--- Extracted data Enclosed Below ---

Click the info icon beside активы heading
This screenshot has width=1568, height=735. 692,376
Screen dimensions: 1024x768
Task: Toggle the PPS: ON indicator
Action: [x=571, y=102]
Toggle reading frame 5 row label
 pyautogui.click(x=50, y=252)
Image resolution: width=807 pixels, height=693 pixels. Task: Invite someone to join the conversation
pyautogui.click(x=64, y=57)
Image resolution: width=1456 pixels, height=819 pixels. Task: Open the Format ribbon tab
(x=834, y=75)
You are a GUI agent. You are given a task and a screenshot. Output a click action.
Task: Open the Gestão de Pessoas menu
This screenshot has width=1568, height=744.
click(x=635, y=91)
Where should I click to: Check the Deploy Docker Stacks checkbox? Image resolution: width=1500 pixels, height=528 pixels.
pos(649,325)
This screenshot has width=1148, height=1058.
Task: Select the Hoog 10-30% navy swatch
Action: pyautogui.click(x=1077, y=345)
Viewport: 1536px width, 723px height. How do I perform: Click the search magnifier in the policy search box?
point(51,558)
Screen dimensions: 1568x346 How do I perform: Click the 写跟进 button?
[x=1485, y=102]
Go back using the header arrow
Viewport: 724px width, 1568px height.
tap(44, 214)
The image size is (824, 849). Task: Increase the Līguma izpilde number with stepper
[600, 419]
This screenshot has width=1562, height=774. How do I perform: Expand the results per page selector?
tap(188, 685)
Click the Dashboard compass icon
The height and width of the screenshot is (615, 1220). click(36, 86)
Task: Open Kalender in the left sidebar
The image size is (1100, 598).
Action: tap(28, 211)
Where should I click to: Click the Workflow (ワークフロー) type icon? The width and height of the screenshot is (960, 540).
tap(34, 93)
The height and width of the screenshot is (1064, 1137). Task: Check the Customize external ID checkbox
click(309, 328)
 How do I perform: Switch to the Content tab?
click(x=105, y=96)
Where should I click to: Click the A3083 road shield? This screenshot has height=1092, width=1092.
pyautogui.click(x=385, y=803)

--- End of Enclosed Extracted data ---

## Task item
Line by line, output the records exactly as given.

## Exercise output
Click the info icon beside активы heading
This screenshot has width=1568, height=735. 692,376
Screen dimensions: 1024x768
Task: Toggle the PPS: ON indicator
Action: [x=571, y=102]
Toggle reading frame 5 row label
 pyautogui.click(x=50, y=252)
Image resolution: width=807 pixels, height=693 pixels. Task: Invite someone to join the conversation
pyautogui.click(x=64, y=57)
Image resolution: width=1456 pixels, height=819 pixels. Task: Open the Format ribbon tab
(x=834, y=75)
You are a GUI agent. You are given a task and a screenshot. Output a click action.
Task: Open the Gestão de Pessoas menu
This screenshot has width=1568, height=744.
click(x=635, y=91)
Where should I click to: Check the Deploy Docker Stacks checkbox? Image resolution: width=1500 pixels, height=528 pixels.
pos(649,325)
This screenshot has width=1148, height=1058.
Task: Select the Hoog 10-30% navy swatch
Action: pyautogui.click(x=1077, y=345)
Viewport: 1536px width, 723px height. How do I perform: Click the search magnifier in the policy search box?
point(51,558)
Screen dimensions: 1568x346 How do I perform: Click the 写跟进 button?
[x=1485, y=102]
Go back using the header arrow
Viewport: 724px width, 1568px height.
tap(44, 214)
The image size is (824, 849). Task: Increase the Līguma izpilde number with stepper
[600, 419]
This screenshot has width=1562, height=774. How do I perform: Expand the results per page selector?
tap(188, 685)
Click the Dashboard compass icon
The height and width of the screenshot is (615, 1220). click(36, 86)
Task: Open Kalender in the left sidebar
The image size is (1100, 598).
Action: tap(28, 211)
Where should I click to: Click the Workflow (ワークフロー) type icon? The width and height of the screenshot is (960, 540).
tap(34, 93)
The height and width of the screenshot is (1064, 1137). Task: Check the Customize external ID checkbox
click(309, 328)
 How do I perform: Switch to the Content tab?
click(x=105, y=96)
Where should I click to: Click the A3083 road shield? This screenshot has height=1092, width=1092.
pyautogui.click(x=385, y=803)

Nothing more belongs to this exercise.